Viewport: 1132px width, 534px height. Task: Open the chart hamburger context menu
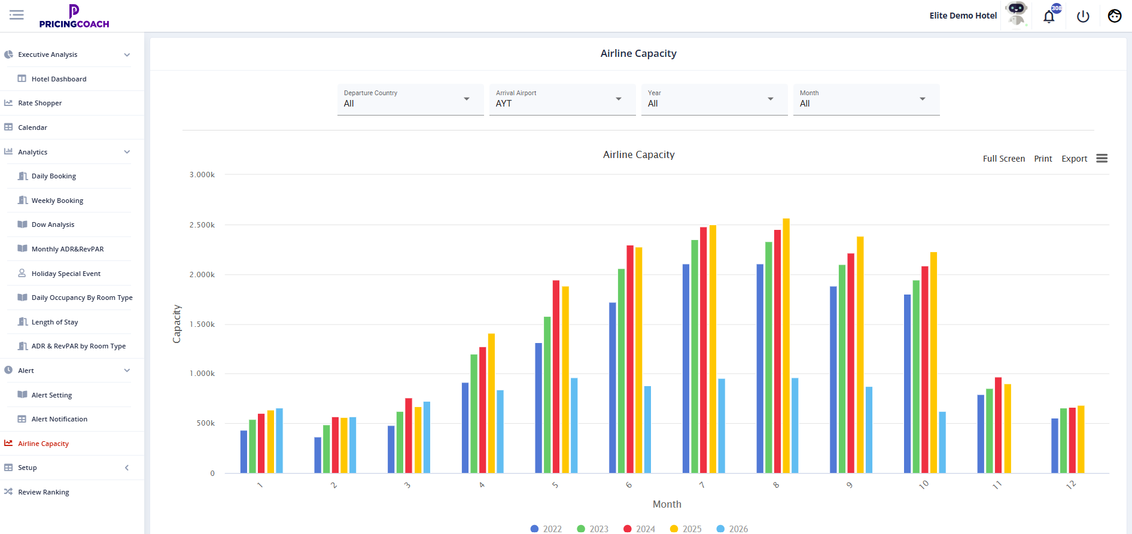pyautogui.click(x=1101, y=159)
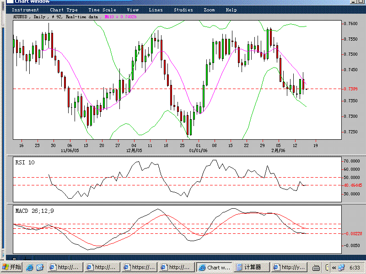Image resolution: width=366 pixels, height=274 pixels.
Task: Open the Help menu
Action: coord(231,10)
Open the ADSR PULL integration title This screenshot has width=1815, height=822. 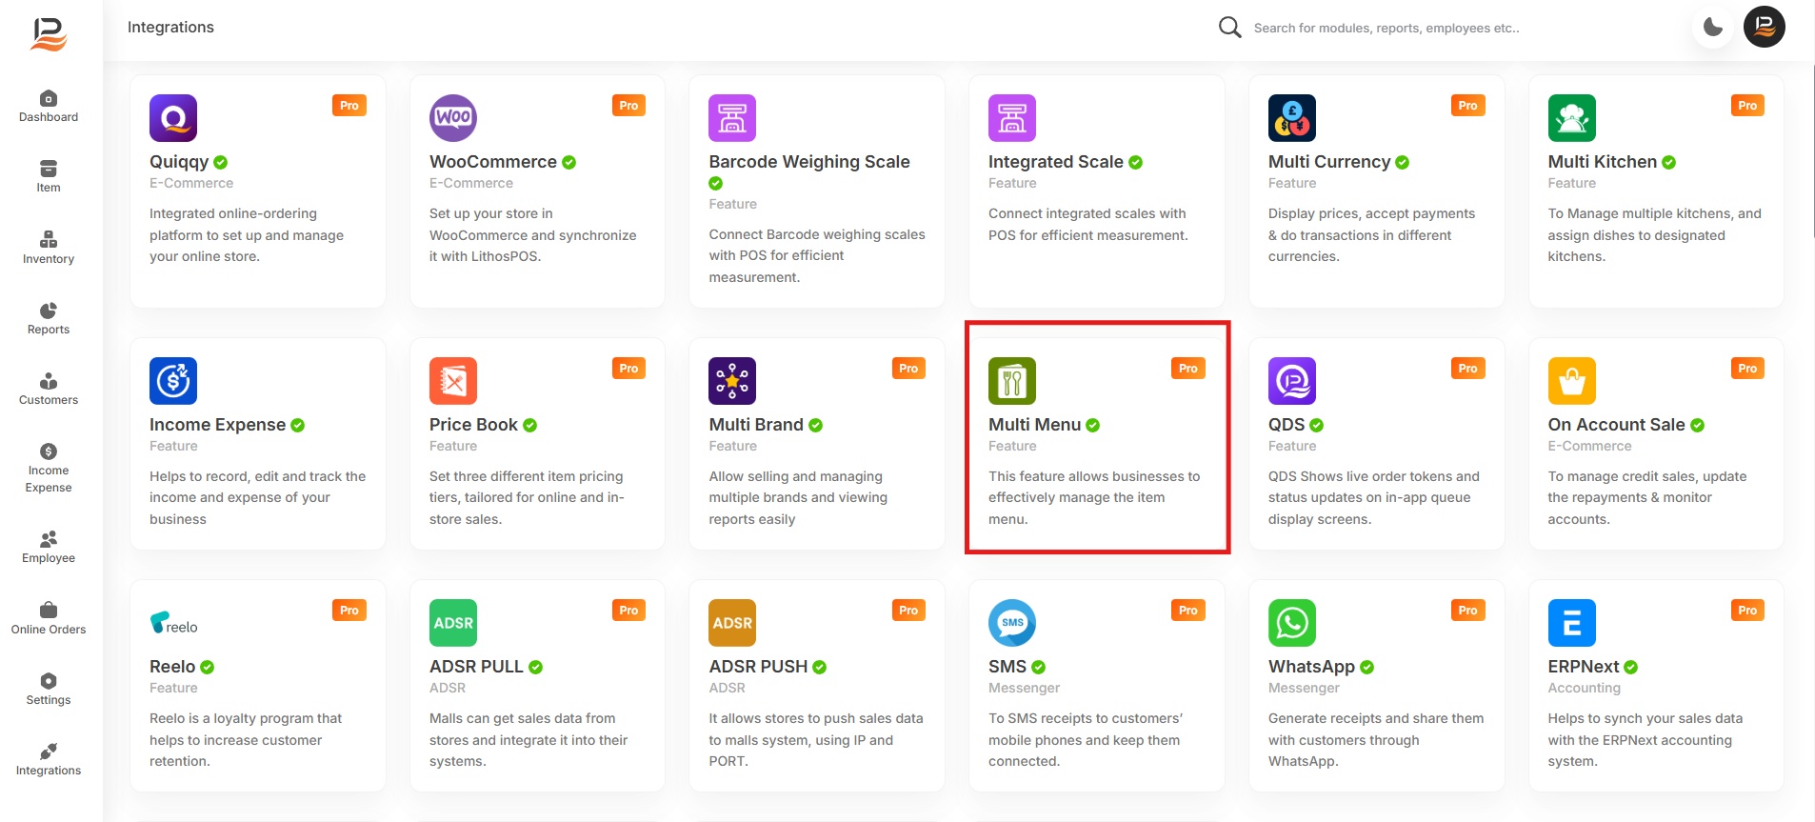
_____
:: YOUR ASSIGNMENT ::
Wherever the listing shows a picture, omit it and output the rest exactly as given.

:: ANSWER SECTION ::
Viewport: 1132px width, 534px height. Task: Open the chart hamburger context menu
pyautogui.click(x=1101, y=159)
Image resolution: width=366 pixels, height=274 pixels.
Task: Open the Help menu
Action: coord(231,10)
Open the ADSR PULL integration title This screenshot has width=1815, height=822. 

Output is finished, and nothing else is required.